☆、04716-道的一部分
我:“我們所累積的一切,都是實現‘活下去’的階梯?但‘活著’本身不是我們的目的吧?如果活得很痛苦,哪有動力活千萬年呢?”
老爹:“不是目的,是檢測依據;是時間中的坐標,是強大的副產物。不過,也不是說活得時間短就等于弱,還有,生物意義上的活不是唯一的活。”
我:“修士死后還活著嗎?除了成為鬼修。”
老爹:“常識是,修士死后身體可以煉化為器物、靈魂會消散成為靈氣的一部分。你認為器物是活的嗎?靈氣算活的嗎?”
我:“大部分理論中,將器物里的靈寶歸類為活物。靈氣……靈脈也被很多理論定義為活物。”

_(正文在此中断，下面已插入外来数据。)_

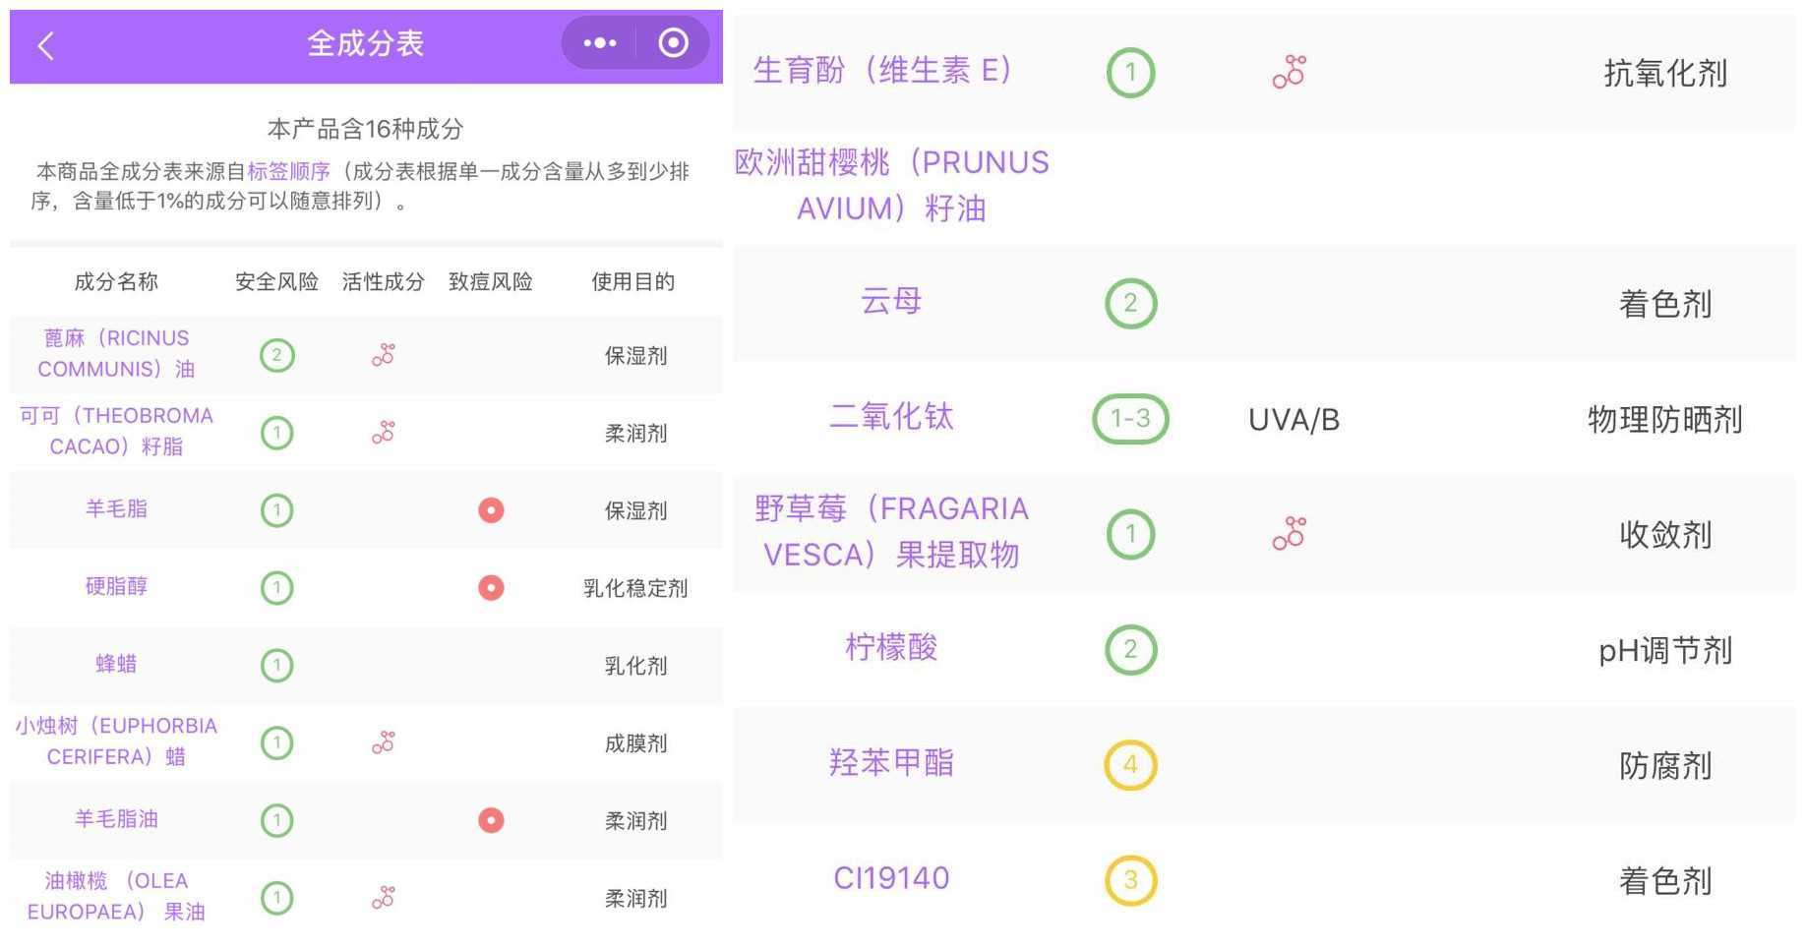Tap the green safety badge 2 of 蓖麻油

(276, 355)
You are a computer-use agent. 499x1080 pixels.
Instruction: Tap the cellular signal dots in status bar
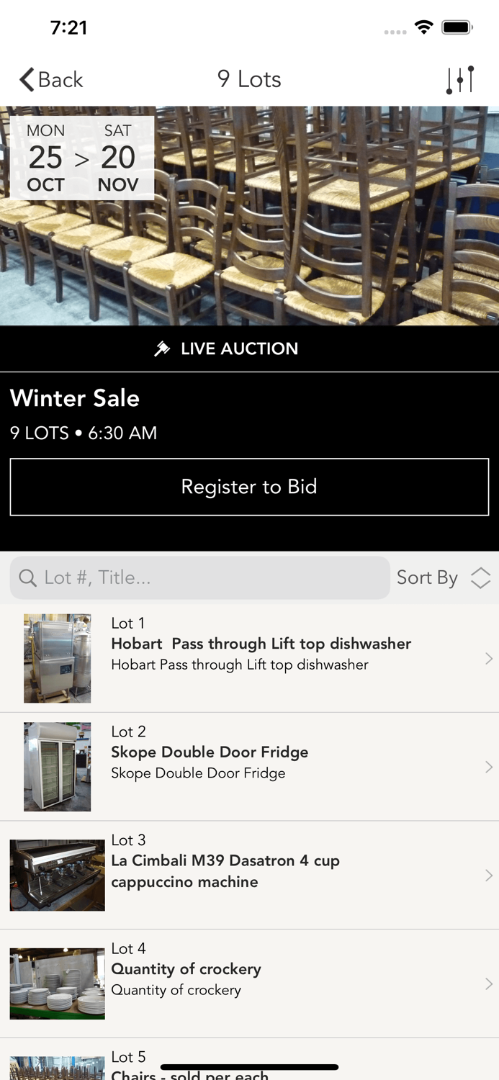pyautogui.click(x=395, y=30)
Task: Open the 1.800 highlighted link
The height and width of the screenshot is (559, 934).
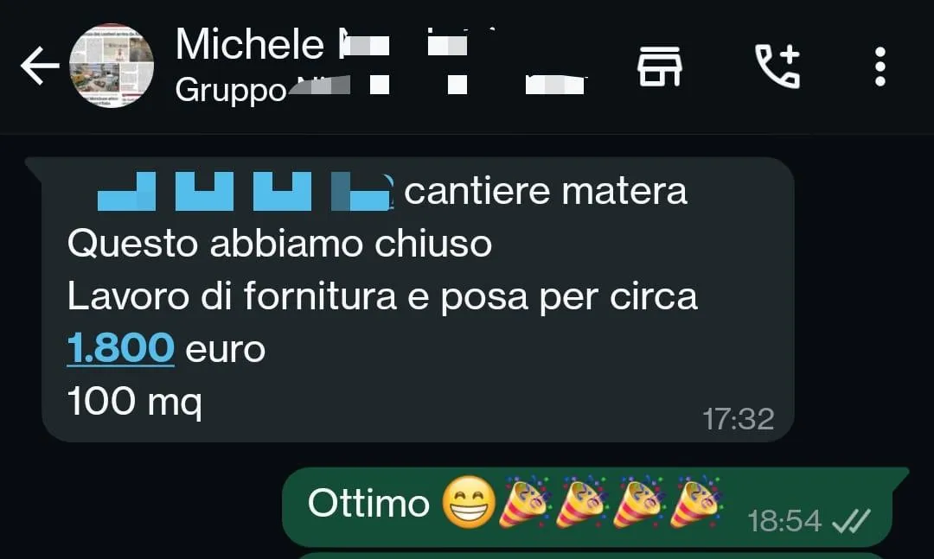Action: 120,348
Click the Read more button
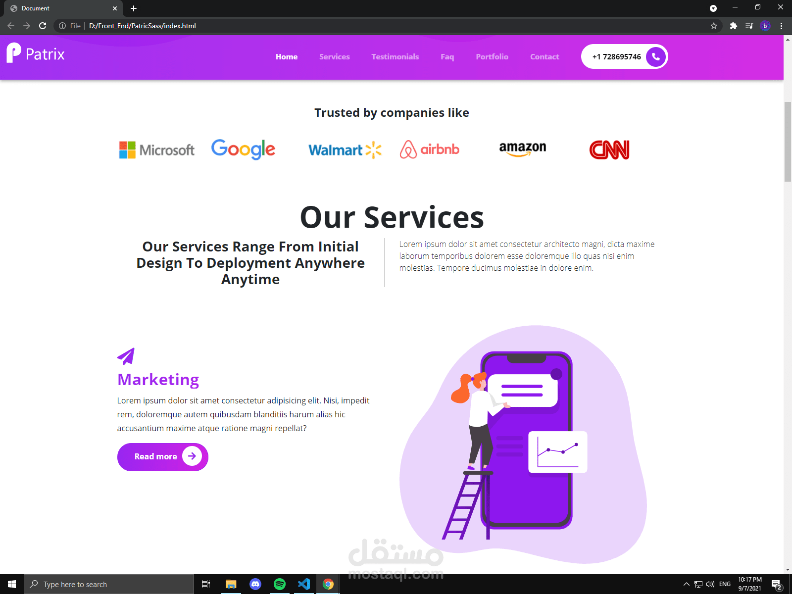The height and width of the screenshot is (594, 792). point(163,456)
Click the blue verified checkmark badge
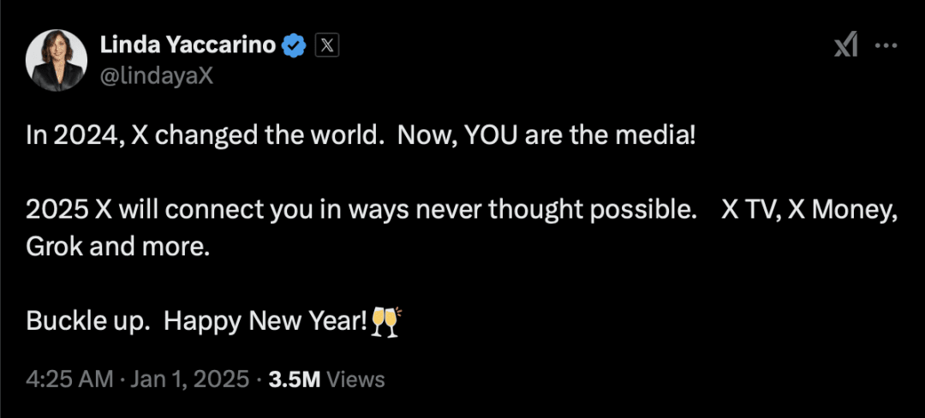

我:“等等等等,你等一下,我好像有點糊涂了活與死的概念,這有點危險,讓我開始質疑自己的活物屬性,我……喂。”
在這么一個危險的時刻,老爹斷了我通訊。
親爹、親師父、親長老。
裴冰:“往好的方面想,如果將你們的這次談話視為論道,那么裴長老斷通訊就是他認為他已經在這場論道中獲得了他需要的感悟,他認為再繼續下去他不會收獲更多,所以他退出了論道。”
但我還沒論完啊。
裴冰:“可你那話題走向,接下去好像是無病呻吟,不是論道了。”
所以我的角色從‘道友’退回到了‘煩人的兒子’,于是老爹的態度也從‘禮貌友好’退回到了‘懶得搭理’?還有,老爹斷我通訊之前的話題,是在與我論道嗎?不是我日常提蠢問題他應付我?
裴冰:“呃……”
別呃了,我聽到你的想法了:蠢問題就是我道的一部分;養我之后,應付蠢問題可能也成為了老爹道的一部分。

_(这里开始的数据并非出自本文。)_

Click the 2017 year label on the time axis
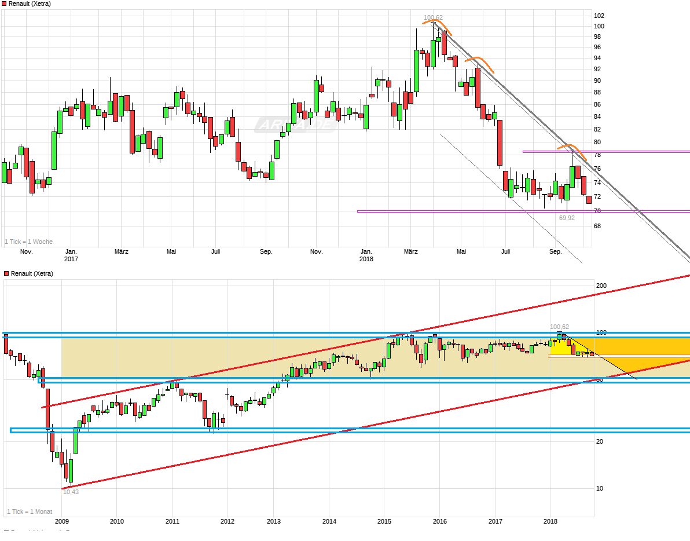(72, 259)
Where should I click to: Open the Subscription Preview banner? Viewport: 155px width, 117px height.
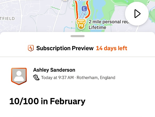(x=65, y=48)
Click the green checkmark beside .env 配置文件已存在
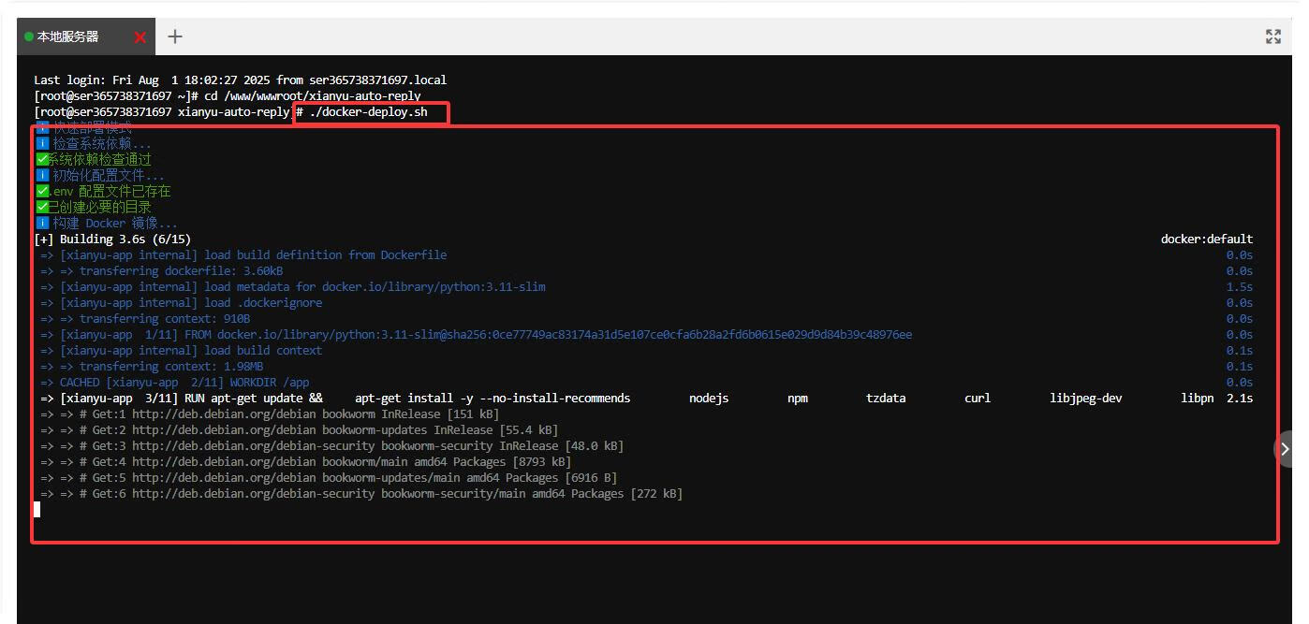The width and height of the screenshot is (1309, 624). point(42,191)
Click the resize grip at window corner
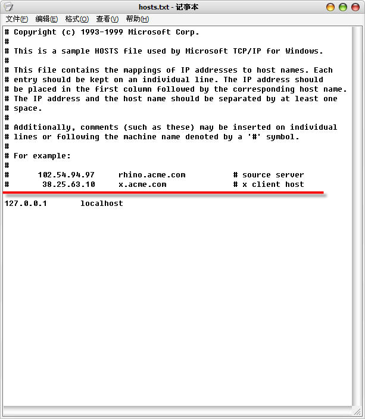The height and width of the screenshot is (419, 365). point(358,411)
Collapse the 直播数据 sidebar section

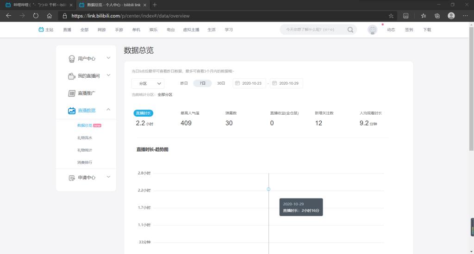tap(108, 110)
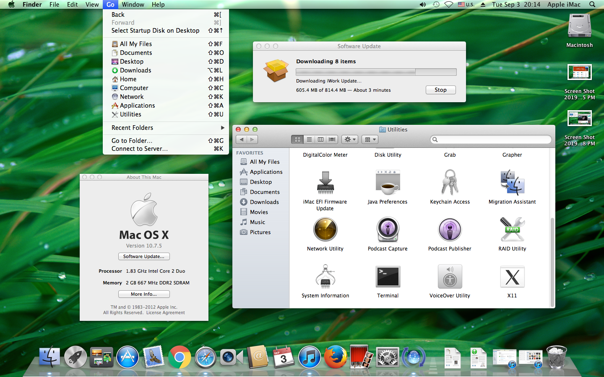
Task: Launch the RAID Utility icon
Action: click(512, 230)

我們相處的人都會對我們的道產生影響,越密切的相處、越大的影響。道到底是什么呢?也許,就是這個人的一切?
*
季佐放棄控制凃漾之后沒有再談戀愛,至今單身。有些人帶著憐憫或者惡意地說她是情傷太重,她的回應是:沒空,忙著追星。
那個星是我。
當我公開出現在鎖仙宗占卜師比賽之后,眼熟的臉、相同的名字、還有懷里的貓,在季家村引起了轟動。見過我的人紛紛相互詢問:
“是我們認識的那個裴林嗎?”
“是跟季佐一起旅游過的那個裴林嗎?”
“是經常在寵物店買貓用品的那個裴林嗎?”
☆、04717-沒什么關系
后來我收肖像費時對凡人界公開了我的凡人界賬號,于是與我有過金錢往來的寵物店員工、房東等人肯定了:“就是她……他……”
街坊們議論紛紛的時候,季佐不參與話題,只是保持神秘微笑。